Джейн закрывает глаза, чтобы сдержать уносящий ее поток. Она вся дрожит. Медсестра начинает рассказывать другую историю. О том, как Амалию посадили на кровать, чтобы девочка могла попрощаться со своей тетей, а она взяла голову старой женщины обеими руками и поцеловала в лоб. Услышав об этом, Джейн устремляется ввысь, куда-то за пределы притяжения Земли, оторванная от нее простой силой слов медсестры.
Амалия здорова.
Джейн льет слезы открыто, не вытирая. Она плачет, тая от счастья, купаясь в океане благодарности.

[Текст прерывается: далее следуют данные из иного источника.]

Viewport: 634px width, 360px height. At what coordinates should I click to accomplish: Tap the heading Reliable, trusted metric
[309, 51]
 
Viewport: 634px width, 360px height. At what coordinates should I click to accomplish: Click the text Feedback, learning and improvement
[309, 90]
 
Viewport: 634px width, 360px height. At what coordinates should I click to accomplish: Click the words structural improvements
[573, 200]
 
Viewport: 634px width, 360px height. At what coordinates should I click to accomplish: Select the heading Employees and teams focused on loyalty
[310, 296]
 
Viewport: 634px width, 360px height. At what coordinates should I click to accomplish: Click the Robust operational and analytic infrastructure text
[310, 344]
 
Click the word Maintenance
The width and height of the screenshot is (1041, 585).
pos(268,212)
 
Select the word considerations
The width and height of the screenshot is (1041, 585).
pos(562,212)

Медсестра сует в руки Джейн коробку с бумажными салфетками, бормоча слова утешения, которые, вероятно, повторяла несчетное количество раз:
– Ей не больно. Она знает, что вы здесь.
Джейн резко выпрямляется. Ата все еще здесь. Ата, которая лежит на кровати и не шевелится.
– Насколько серьезно больна моя двоюродная сестра?
Медсестра уклоняется от ответа и произносит извиняющимся тоном:
– Будет лучше, если вы поговорите об этом с доктором. Но я думаю, чем скорей дети Эвелин приедут к ней, тем лучше.
Джейн за всю жизнь били только один раз – это сделал сожитель матери с татуировкой в виде змеи, обвившейся вокруг лодыжек, – и чувства, испытанные ею тогда, были точно такими, как сейчас: удар, а за ним внезапная неспособность дышать.
– Энджел сказала, что сообщила детям Эвелин о серьезности ситуации. Им следует поторопиться, чтобы не опоздать.
– Но как это устроить? – тревожно спрашивает Джейн.
Медсестра ничего не понимает. Все не так просто. Им понадобятся визы. Деньги. А как быть с Роем?
– Вы имеете в виду инвалида? Энджел мне о нем рассказала. Бедняжка. Ну, он, наверное, останется дома, но Энджел говорит, дочери могут приехать. Ну, и другой сын…
Ярость охватывает Джейн. Зачем Энджел говорит все это, зная о трудностях? Если все так просто, почему сама Энджел не видела своих детей столько лет?